I couldn’t be bothered, and ended up last.
The real problem was that the school didn’t close after the first year. It took them 3 years to close that school. 3 years with substitute teachers.
But at higher levels of education it’s not uncommon to post exam results, for all to see. At least it used to be. Now, with everything digital it’s probably otherwise?
Wow. Seven years old!
For context. At least in my case it was intentional - it was a ‘residential’ course, we couldn’t go anywhere on our off duty time, never knew what the next day would bring (might be two hours, might be 18, might be nothing for three days)… all part of the mind games curriculum.
Yeah… I actually told my mother, after the first year of school was finished, that I didn’t have to go to school anymore as they didn’t teach us anything. Mum also said that I told her that all I did was looking out the window. Who knew that experience would pay off! ![]()
In my fourth year I came to a new class at another school, with a real teacher. She turned me around completely and set me off on the right track.
I’d be curious to read more about the context for this too.
Context is pretty simple really. Students not participating in class, screwing around too much on their phone, using Japanese instead of English in an English class, etc.
Greenie board in the Navy facilitates “healthy competition” to pursue improvement and foster teamwork (“Hey your traps haven’t been great lately want to go on a hop with me tomorrow?”).
“Healthy competition” has worked in the classroom for other things (homework, gamefication, etc.)
2+2=4
If a student participates well they get a 4-5 for that day. If they’re slacking off, sleeping, on their phone the whole time they get a 0-2. 2.5~3 for the mid-range stuff.
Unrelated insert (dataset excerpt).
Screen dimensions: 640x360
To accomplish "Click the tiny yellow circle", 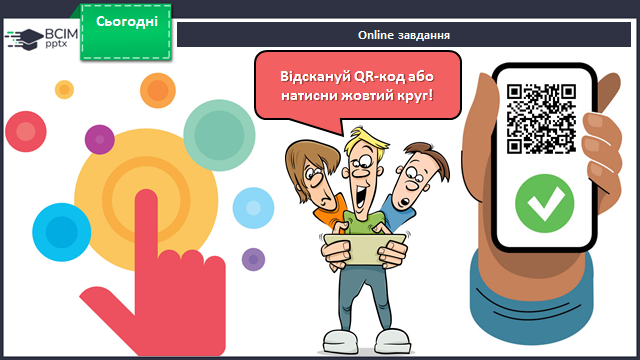I will (x=64, y=90).
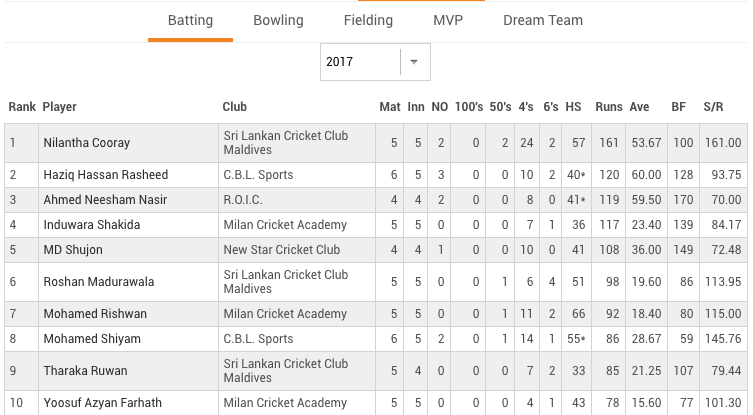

It’s a measure of their participation in class, not their final course grade. They already know who’s taking the ■■■■ just by looking around the classroom anyway, so this adds a layer of accountability, too.
For students who didn’t give a ■■■■ to begin with it was kinda meh. For students who did give a ■■■■ it worked exactly the way it works in the Navy: They got better, and the top students encouraged the lower students to do better.
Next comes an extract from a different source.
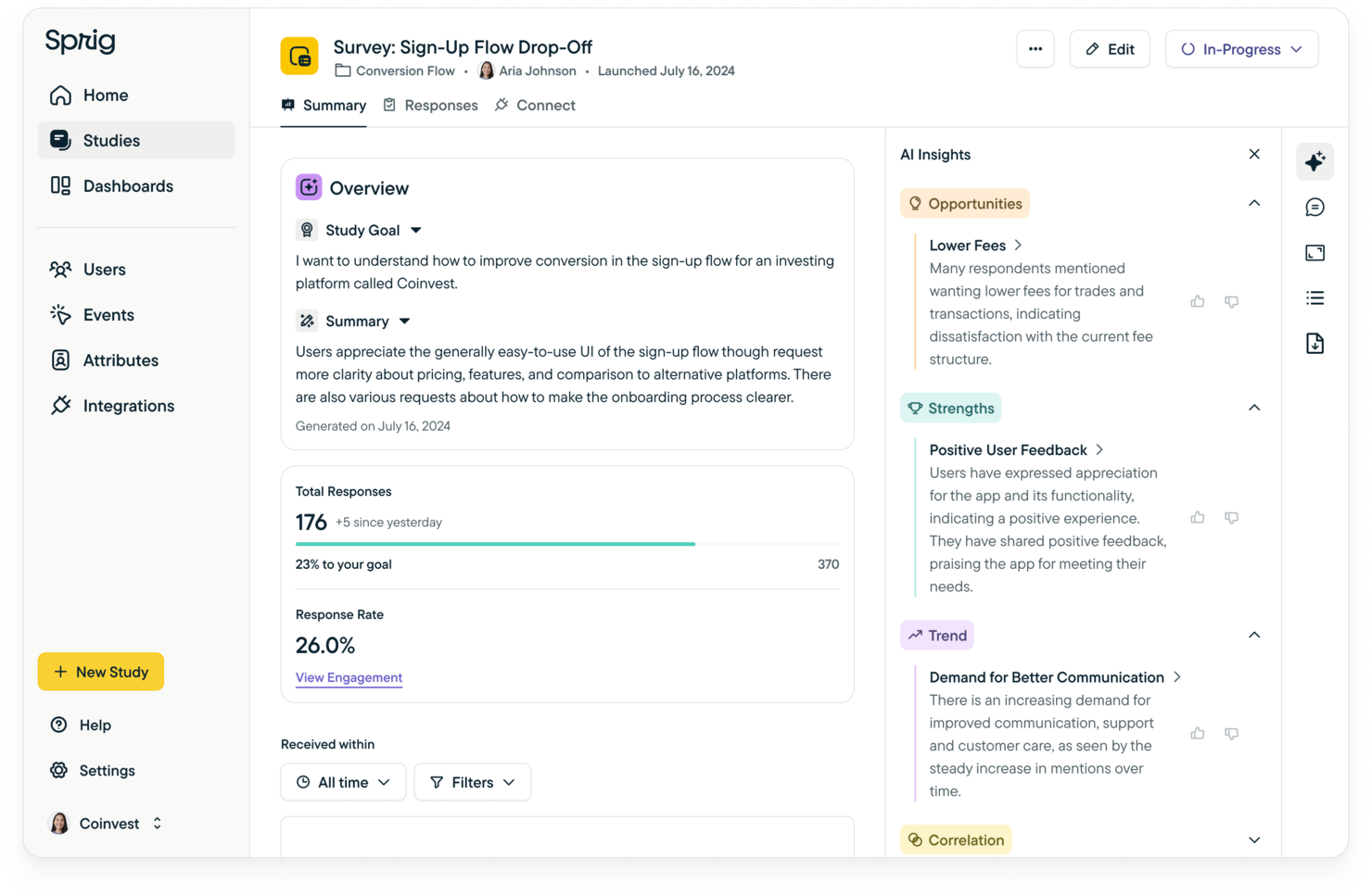Click the View Engagement link

tap(349, 677)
The pie charts on the right are student opinions on it. Majority positive. The few negative comments were wanting more detailed feedback than just a number, ironically enough.
In our case it was primarily used to see how students reacted to an external stressor and was a totally arbitrary ranking of students because no explanation was ever given as to how the ranking was derived.
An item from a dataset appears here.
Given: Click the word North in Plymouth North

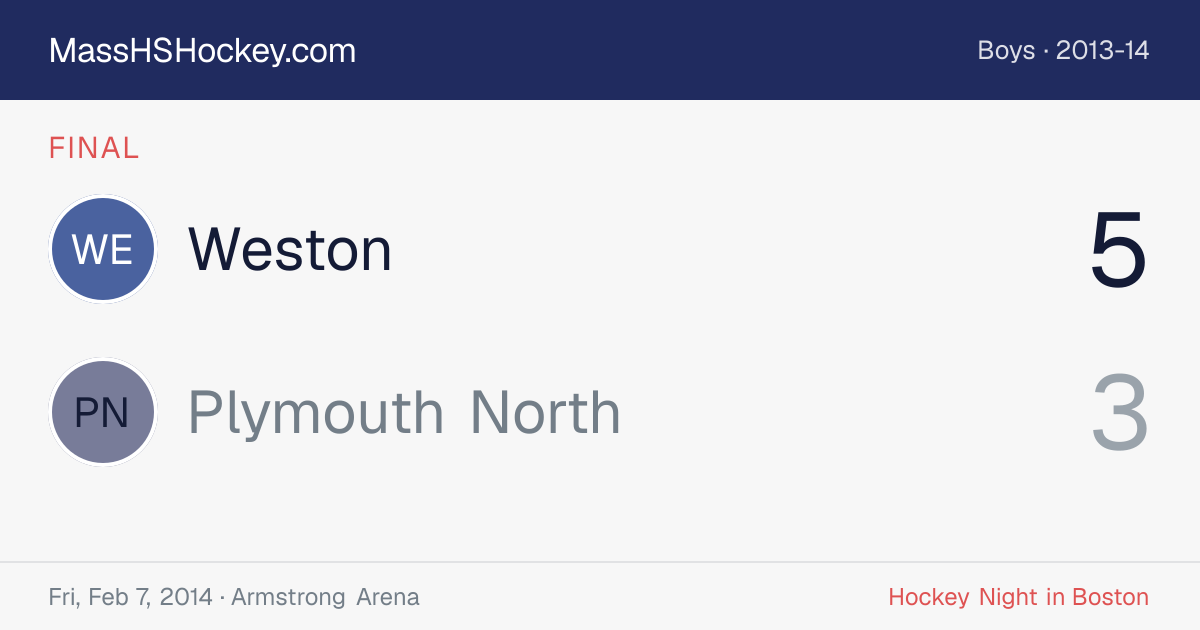Looking at the screenshot, I should [545, 413].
For the assessed work, it only showed a pass/fail (not a graded score and we were never told exactly how well we had done on a test, only pass or fail). Thing is that even if there hadn’t been any formal assessment for that day, students were still shuffled around!
Can you see that ship from the Mexican Navy that crashed into the bridge?
No, I believe that happened on the Brooklyn side of the city, and I was on the left coast by the time the accident happened. Tragic that two young lives were lost like that. ![]()
Tragic indeed.
Ooof, sounds like you guys were used as some kind of mean psychology experiment.